Nine years later, Avalon Hill released a second Wooden Ships and Iron Men video game, this one for PC computers.

==Reception==
In a 1976 poll conducted by wargame publisher Simulations Publications Inc. (SPI) to find the most popular wargame in the United States, Wooden Ships and Iron Men was Avalon Hill's most popular game, placing 7th out of 202 games. In a similar 1976 poll conducted by Avalon Hill, but only of their own games, Wooden Ships and Iron Men placed first out of 25 games.
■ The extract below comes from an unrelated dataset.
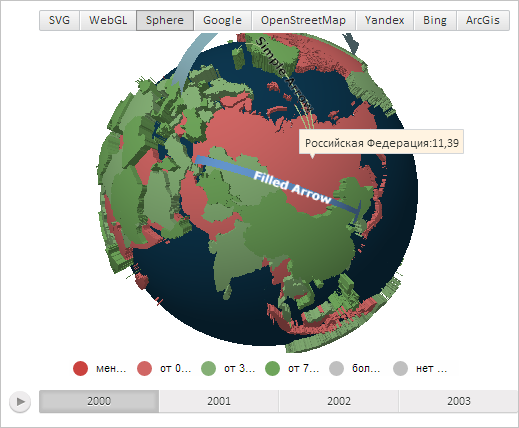The height and width of the screenshot is (428, 519).
Task: Click the light red 'от 0...' legend circle
Action: [144, 368]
In his 1977 book The Comprehensive Guide to Board Wargaming, Nicholas Palmer called the game "Playable and yet highly realistic; it simulates numerous naval battles at a detailed tactical level, with different types of sail, various forms of ammunition, and an immense range of different ships." Palmer noted that "wind plays a crucial role, and the reasons for the historical formations become apparent." He did note that many scenarios were unbalanced "but experienced players design their own groups from a point system." He concluded, "Complex but accurate."

In Issue 29 of Phoenix, Doug Davies admired the rules that emphasized the importance of wind direction. However, he noted that while differences in combat ability between various ships were reflected in the rules, no such difference in the navigation abilities of the crews were differentiated. He also noted that visibility in every scenario except one night action is assumed to be unlimited, which he thought "could be deemed to be unrealistic", given the amount of gunpowder smoke that drifted between the ships. He also felt that some unrealistic maneuvers could be made by canny players taking advantage of the map's hex grid. Davies also felt that too many of the scenarios involved actions that were historically unbalanced, and questioned why more closely balanced actions from history were not chosen, such as several historical and hard-fought naval battles during the American War of Independence. Despite these quibbles, Davies was quite taken with this game, and concluded "the best method of trying to appreciate the subtleties of the 'Nelson touch' is by playing the excellent Wooden Ships and Iron Men."

In Issue 19 of Wargamer, Andy Bagley called this game "arguably the most popular tactical naval game, a game whose simple mechanics belie the complexity and subtlety of skills needed by the would-be Admiral."

In the 1980 book The Complete Book of Wargames, Jon Freeman wrote, "two turns of this game speak volumes about the significance of wind direction for sailing ships-of-the-line [...] Purely for the feel of being there, this game is unsurpassed."

In Issue 4 of Command, Dennis Agosta called the game "easy to learn, easy to play, well-balanced and extremely exciting to play." His only complaint was that the game box did not include a tray to hold counters.

In The Guide to Simulations/Games for Education and Training, Martin Campion compared this game to its rival, Frigate (SPI, 1974), in terms of use in the classroom and noted, "They deal with the same subject, but Wooden Ships does it in much more detail. [Frigate] is best used for fleet actions with two to four players. [Wooden Ships] is best used in single ship actions with two players or fleet actions with a lot of players to do the bookwork."

==Reviews==
- Jeux & Stratégie #10

==Awards==
At the 1997 Origins Awards, the 1996 video game for PC computers won Best Military or Strategy Computer Game of 1996.